Make your goal list as detailed as you like; whatever feels comfortable. Some people find a detailed list helpful, others harmful. You best know yourself and what is constructive is what you are after on this. The important thing is to think about these things–what you want, what you don’t want; what matters to you and what is a waste of your valuable time. Choose and decide rather than just drift and feel frustrated because you’re not satisfied with your personal progress. There are few things worse than waking up one day, realizing a decade has gone by, and you have everything you never wanted. This will help you avoid that.
I have a copy of my list on the wall near my computer in my office. Another copy in my Daytimer, and a third in my top center desk drawer. For years, I’d tape one to the mirror in the bath, so I’d see it first and last each day, and review it when brushing my teeth. This constant reinforcement may seem unnecessary. But I credit it with helping me enormously at staying focused on what I want and how I’m going to achieve it. Constructive reinforcement is a good thing. Positive and empowering, and especially in the early years, when writers hear “no” a lot more than they hear “yes,” we need positive empowerment.

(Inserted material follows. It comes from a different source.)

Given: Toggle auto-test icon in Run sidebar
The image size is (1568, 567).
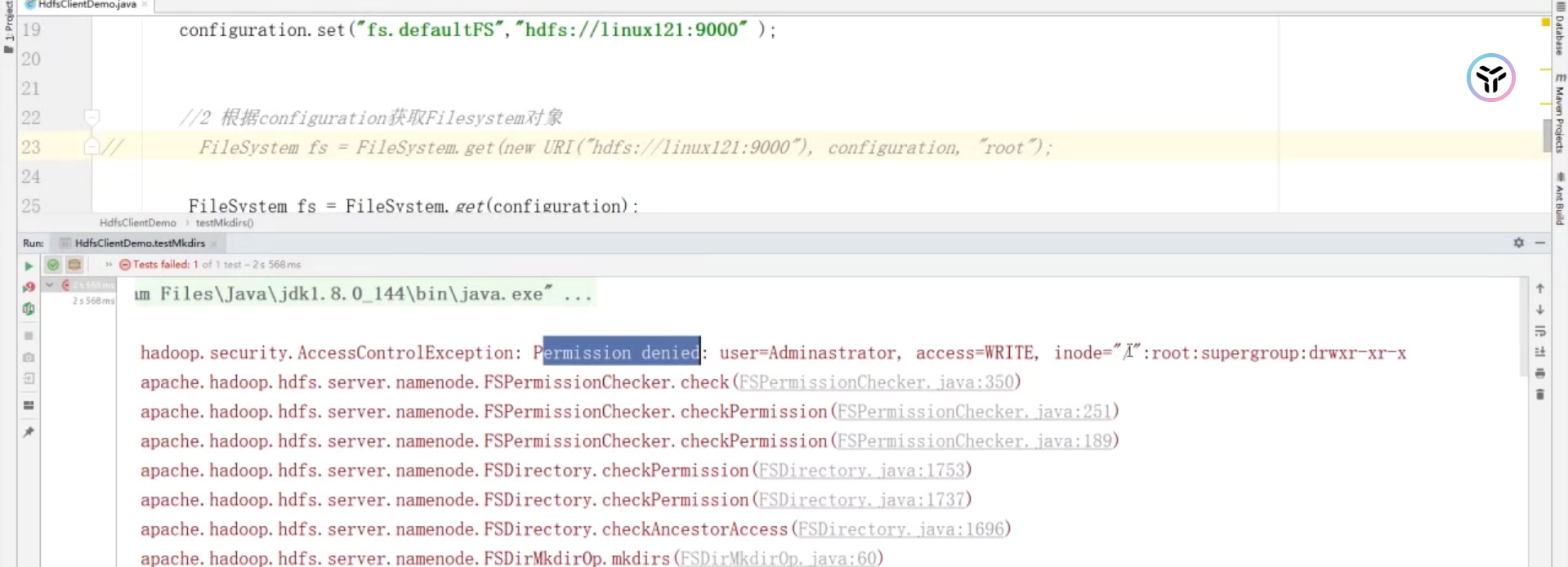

Oh, and one more thing. Spare five minutes to let someone who has helped you in some way know they’ve helped you and how. Consider it an outreach program. You’ll let them know that their outreach program is working–and that what they are doing is making a difference. That’s important–the stuff of life!
One last thing I want to share: You’ve often heard me say that we writers impact lives. We have the potential to open doors in minds that were closed. Yet we sometimes get bogged down in our writing and wonder if we’re making any difference at all.
We do. In large ways to some, and in small ways to others. But those small ways are not insignificant–to our readers or to us. I knew this, of course, but it came home to me on Christmas eve last year, when I received one of the most cherished gifts a writer can get.
On the front page of our local newspaper there was an AP photo of a young soldier sitting in his tent in Kandahar. The caption under the photo said he was reading a copy of ACTS OF HONOR.
I confess, I got weepy. Here this soldier is halfway around the world, away from family and friends at Christmas. Yet I knew for fact he felt appreciated. I knew because I wrote that book and in it our military are appreciated. Their sacrifices are acknowledged and my gratitude for all they do is expressed. So maybe, just maybe, he felt a little less lonely on the holiday, and a little more respected for what he is doing. I hope so. And I hope the gift of the book did for him what seeing him reading it did for me.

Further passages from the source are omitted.